# Bloque de texto:

+===+

La agonía de la política

Por Santiago Kovadloff

La economía mundial parece estar, una vez más, en vías de recuperación. Tras la catástrofe, el horizonte empieza a mostrarse despejado. Y todo vuelve a comenzar. ¿Qué decir de la política? La política sigue yendo a la zaga de las finanzas. Como un ciego detrás de su lazarillo. Un lazarillo dominante que le impone su propia errancia.

¿Podrá la política, en el Primer Mundo, recuperar el protagonismo perdido a manos de la especulación? Obsecuente con el delito financiero, ella terminó privada de ejemplaridad. Se acabó el tiempo de los liderazgos doctrinariamente sustanciosos. Si Obama encarnará lo que de él se espera es cosa que está por verse. Mientras, Berlusconi ilustra con perversa maestría a qué alturas puede llegar el desprecio del poder por la política. Nadie se ha burlado tanto de su propia investidura desde que Calígula hizo nombrar cónsul de Roma a su caballo.

El panorama es inquietante. El dinero, ave fénix, vuelve a florecer. Los valores requeridos por la convivencia solidaria mueren de anemia. Los ideales democráticos han perdido consistencia. El hedonismo reinante sólo presagia más decadencia y miseria espiritual. En cuanto a la miseria a secas, se ahonda. Lo ha dicho bien Jorge Elías: "La cruda realidad es que el mundo gasta 190 veces más en armas que en comida". ¿Es posible revertir esta marcha hacia el vacío? No será la pasión por los negocios sucios la que se desvele por sanear la democracia. Presumir, por lo demás, que esta tarea de tan delicada textura moral pueden llevarla a cabo los expertos en finanzas es como poner un bebé al alcance de un antropófago para que lo cuide.

Así, al menos, parecen haberlo entendido quienes, contra viento y marea, promueven un reposicionamiento de la política como práctica inspirada en valores éticamente significativos, es decir, no negociables. Entre ellos, por ejemplo, los que buscan alentar un debate serio en torno a la crisis medioambiental. O quienes estiman que debe revertirse la pavorosa concentración urbana que hace de la aglomeración y la sordidez un estilo de vida en auge.

+===+

# Datos para revisar:
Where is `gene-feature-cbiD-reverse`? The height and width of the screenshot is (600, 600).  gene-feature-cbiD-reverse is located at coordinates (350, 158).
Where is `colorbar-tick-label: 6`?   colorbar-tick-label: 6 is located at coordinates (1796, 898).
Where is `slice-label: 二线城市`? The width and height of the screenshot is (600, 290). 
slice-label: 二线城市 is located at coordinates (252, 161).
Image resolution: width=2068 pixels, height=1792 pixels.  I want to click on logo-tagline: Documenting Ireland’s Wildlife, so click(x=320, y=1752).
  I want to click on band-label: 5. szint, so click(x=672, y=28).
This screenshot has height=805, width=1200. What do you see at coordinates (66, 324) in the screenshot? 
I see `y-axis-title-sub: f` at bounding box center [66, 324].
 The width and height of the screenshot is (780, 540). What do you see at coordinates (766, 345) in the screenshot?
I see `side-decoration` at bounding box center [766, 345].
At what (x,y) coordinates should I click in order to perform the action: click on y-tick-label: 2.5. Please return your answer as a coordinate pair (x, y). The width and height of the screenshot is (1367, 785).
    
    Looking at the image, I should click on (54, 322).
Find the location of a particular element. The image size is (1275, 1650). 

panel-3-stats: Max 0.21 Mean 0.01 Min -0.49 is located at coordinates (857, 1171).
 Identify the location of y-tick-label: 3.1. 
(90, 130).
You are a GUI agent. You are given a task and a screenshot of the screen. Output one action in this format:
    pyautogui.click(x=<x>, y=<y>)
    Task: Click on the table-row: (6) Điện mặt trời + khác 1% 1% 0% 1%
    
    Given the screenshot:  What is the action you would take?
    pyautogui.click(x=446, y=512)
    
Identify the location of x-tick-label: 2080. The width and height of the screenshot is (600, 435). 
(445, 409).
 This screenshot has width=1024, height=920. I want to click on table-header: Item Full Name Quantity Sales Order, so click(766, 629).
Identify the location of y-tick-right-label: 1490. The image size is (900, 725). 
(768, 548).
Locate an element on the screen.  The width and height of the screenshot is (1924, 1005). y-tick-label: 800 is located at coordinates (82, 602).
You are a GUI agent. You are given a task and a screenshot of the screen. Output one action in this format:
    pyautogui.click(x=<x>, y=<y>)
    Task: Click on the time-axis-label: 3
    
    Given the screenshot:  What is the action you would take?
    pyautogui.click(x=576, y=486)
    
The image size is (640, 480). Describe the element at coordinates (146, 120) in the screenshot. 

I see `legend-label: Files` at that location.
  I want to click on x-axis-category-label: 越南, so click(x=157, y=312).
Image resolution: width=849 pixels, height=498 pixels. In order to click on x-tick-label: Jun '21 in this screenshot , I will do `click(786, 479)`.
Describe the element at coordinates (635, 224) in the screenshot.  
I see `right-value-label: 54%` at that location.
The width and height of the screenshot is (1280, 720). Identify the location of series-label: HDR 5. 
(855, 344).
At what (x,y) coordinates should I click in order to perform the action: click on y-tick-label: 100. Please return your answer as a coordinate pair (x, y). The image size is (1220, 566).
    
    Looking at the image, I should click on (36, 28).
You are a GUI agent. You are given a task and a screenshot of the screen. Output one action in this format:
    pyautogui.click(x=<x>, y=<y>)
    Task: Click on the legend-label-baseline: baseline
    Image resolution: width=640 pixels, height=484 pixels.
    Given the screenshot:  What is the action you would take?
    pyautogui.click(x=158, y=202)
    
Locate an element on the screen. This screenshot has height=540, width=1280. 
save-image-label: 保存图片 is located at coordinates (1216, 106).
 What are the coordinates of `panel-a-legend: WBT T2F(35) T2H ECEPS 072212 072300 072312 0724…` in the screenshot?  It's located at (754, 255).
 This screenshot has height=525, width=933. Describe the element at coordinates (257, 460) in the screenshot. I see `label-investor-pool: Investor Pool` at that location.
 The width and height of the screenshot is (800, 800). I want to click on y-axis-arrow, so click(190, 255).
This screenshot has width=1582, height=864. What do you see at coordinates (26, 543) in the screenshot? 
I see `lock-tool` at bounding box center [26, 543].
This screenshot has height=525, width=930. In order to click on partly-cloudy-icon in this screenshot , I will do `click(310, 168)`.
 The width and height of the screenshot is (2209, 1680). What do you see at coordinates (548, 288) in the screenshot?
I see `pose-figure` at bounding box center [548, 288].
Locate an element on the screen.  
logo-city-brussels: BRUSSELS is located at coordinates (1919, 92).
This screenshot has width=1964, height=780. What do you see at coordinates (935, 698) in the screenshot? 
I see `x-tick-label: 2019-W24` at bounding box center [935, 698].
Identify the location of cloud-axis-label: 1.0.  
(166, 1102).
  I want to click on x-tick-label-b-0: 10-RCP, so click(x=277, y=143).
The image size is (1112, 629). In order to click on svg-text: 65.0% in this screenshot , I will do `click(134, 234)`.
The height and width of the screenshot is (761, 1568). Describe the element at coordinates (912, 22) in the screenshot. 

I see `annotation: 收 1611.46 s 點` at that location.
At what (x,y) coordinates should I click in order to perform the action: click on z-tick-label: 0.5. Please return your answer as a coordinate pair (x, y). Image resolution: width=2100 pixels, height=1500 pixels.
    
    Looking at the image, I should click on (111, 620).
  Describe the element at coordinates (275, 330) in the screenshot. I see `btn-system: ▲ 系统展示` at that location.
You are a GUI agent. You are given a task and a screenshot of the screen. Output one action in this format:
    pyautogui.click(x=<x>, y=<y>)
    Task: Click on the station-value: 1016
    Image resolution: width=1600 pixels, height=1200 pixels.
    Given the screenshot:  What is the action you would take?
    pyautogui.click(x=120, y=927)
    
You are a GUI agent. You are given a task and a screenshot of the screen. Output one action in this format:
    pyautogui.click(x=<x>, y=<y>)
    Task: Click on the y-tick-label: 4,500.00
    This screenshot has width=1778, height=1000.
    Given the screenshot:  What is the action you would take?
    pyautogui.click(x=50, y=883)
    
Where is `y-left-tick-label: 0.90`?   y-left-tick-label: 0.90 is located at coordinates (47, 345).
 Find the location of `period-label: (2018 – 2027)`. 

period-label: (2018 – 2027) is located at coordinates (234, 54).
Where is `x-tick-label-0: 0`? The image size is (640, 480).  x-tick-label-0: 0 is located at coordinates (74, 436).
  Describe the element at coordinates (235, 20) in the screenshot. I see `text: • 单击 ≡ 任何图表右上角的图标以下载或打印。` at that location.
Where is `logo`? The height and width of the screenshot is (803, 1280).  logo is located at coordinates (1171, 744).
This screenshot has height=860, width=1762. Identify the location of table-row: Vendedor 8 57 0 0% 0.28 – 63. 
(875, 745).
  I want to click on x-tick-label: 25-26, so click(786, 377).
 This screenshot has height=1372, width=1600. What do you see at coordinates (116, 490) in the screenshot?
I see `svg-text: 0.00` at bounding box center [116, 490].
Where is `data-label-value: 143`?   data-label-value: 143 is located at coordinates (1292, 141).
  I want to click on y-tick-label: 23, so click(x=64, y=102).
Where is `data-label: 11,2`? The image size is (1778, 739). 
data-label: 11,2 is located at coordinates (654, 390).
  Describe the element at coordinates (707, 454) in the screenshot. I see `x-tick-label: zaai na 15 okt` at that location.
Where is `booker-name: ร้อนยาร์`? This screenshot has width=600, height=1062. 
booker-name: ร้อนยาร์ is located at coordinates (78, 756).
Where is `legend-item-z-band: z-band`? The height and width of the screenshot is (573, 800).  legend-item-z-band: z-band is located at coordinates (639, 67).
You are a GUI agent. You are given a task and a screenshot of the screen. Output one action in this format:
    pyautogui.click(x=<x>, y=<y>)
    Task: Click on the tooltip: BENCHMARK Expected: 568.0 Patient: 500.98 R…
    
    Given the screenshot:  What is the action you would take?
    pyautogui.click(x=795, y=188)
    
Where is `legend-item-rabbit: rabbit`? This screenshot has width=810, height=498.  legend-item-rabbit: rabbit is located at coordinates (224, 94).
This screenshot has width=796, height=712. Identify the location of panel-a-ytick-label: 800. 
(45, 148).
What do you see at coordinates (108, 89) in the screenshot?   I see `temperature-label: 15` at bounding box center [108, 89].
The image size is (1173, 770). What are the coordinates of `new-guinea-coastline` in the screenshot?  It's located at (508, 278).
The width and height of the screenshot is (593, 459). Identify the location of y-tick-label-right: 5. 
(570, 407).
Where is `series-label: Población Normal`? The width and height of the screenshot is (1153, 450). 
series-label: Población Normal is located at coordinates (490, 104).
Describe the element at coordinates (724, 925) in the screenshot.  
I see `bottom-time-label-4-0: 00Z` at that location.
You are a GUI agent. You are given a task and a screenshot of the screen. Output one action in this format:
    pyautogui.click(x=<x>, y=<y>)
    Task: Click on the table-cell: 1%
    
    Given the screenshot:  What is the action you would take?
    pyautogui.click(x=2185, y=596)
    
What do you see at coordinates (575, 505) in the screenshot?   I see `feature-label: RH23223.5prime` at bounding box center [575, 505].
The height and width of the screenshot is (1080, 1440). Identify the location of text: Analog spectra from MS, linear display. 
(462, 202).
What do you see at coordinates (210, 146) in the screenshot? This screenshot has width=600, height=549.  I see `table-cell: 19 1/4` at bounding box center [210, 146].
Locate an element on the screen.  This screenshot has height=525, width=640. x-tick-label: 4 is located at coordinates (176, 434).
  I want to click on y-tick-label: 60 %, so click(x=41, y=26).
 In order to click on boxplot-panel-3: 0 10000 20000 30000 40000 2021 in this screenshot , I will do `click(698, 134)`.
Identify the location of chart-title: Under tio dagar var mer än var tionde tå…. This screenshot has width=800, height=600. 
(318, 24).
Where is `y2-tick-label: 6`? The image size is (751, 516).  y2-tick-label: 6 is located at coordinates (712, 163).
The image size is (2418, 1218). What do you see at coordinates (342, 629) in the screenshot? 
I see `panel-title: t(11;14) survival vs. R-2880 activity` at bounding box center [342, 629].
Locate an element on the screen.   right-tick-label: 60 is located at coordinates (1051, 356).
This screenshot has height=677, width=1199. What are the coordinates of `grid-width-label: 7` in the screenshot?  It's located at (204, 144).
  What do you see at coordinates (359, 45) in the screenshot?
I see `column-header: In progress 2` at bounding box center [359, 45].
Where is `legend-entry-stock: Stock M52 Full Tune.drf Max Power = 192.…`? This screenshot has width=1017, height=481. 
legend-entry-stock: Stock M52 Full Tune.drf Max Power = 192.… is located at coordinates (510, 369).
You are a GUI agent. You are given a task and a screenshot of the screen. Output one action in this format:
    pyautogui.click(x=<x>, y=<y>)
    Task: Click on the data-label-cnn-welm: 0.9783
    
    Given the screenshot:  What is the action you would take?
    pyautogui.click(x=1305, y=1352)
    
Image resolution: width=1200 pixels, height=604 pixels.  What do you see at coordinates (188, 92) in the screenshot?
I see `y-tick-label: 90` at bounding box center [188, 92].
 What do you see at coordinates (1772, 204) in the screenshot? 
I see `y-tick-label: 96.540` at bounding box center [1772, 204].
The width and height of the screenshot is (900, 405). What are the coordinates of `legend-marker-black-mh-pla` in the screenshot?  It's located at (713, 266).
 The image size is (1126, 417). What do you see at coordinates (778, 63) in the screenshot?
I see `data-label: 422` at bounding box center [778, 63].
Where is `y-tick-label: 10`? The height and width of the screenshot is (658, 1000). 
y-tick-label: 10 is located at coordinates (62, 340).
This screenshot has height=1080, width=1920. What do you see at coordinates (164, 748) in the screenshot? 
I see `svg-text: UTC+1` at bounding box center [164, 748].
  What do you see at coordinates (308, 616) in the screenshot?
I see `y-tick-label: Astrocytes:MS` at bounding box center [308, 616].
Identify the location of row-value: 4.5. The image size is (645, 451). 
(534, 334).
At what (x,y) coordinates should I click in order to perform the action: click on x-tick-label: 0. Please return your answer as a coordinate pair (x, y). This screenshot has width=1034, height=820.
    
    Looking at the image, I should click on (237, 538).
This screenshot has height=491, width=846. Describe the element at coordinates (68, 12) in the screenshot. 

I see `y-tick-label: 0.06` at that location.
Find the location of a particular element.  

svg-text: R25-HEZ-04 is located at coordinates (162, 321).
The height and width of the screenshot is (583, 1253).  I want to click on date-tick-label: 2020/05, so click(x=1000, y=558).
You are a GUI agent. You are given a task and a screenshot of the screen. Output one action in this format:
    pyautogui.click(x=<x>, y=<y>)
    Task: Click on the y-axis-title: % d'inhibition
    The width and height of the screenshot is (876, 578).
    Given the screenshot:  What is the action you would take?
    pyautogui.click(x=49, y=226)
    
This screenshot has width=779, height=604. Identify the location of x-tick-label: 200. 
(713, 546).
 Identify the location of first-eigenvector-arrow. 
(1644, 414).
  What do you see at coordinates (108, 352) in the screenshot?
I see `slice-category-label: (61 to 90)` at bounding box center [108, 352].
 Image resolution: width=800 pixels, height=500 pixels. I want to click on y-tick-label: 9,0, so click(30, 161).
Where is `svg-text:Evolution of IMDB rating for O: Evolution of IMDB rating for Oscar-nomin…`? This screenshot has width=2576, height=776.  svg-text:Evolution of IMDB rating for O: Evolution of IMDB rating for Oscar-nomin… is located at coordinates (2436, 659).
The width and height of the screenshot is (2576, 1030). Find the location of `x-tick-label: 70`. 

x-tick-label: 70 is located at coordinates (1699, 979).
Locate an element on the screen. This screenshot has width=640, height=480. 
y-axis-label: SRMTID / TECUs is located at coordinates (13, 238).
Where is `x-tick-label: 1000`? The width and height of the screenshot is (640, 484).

+===+

# Lista de tareas:
• a. Enumera todas las personas que se nombran en el artículo sobre la agonía de la política, sin contar la firma.
• b. Retoma el artículo sobre la agonía de la política y continúalo después de su último párrafo.

# Respuestas numeradas:
• a. Obama, Berlusconi, Calígula y Jorge Elías.

• b.
¿Será posible todavía lo indispensable? ¿Habrá lugar para la conciliación entre la rentabilidad lógica y el cuidado que debe brindarse al planeta y, en él, a nuestros semejantes? Si sólo el afán de lucro sigue teniendo la palabra, la vida en la Tierra se extinguirá antes de lo previsto. El oportunismo y el desenfreno matan la política.

La reconquista del mediano y largo plazos es la del tiempo, que inspira confianza al brindar estabilidad a las decisiones. Y es fundamental en el restablecimiento de la fe pública en las gestiones de cualquier gobierno. La caída de la ley, de su credibilidad, produce comunidades sin rumbo. Ese es el sombrío espectáculo del presente. Jérôme Bindé, director de Prospectiva de la Unesco, subrayó "la necesidad de incorporar una nueva noción de la democracia que no sea sólo instantaneísta". Ulrich Beck sostiene que es preciso "recrear la política para que mantenga su capacidad de acción sobre la economía". No propone desoír a los especialistas, sino administrar su influencia. La política desaparece si se subordina a la voz de los expertos. Hay variables que el cálculo no contempla. Olvidarlo es fatal. Lo ha sido ya y puede volver a serlo. Recuperar la política exige metas trascendentes que no son propias de una ciencia, sino de un arte. Un arte mayor y olvidado.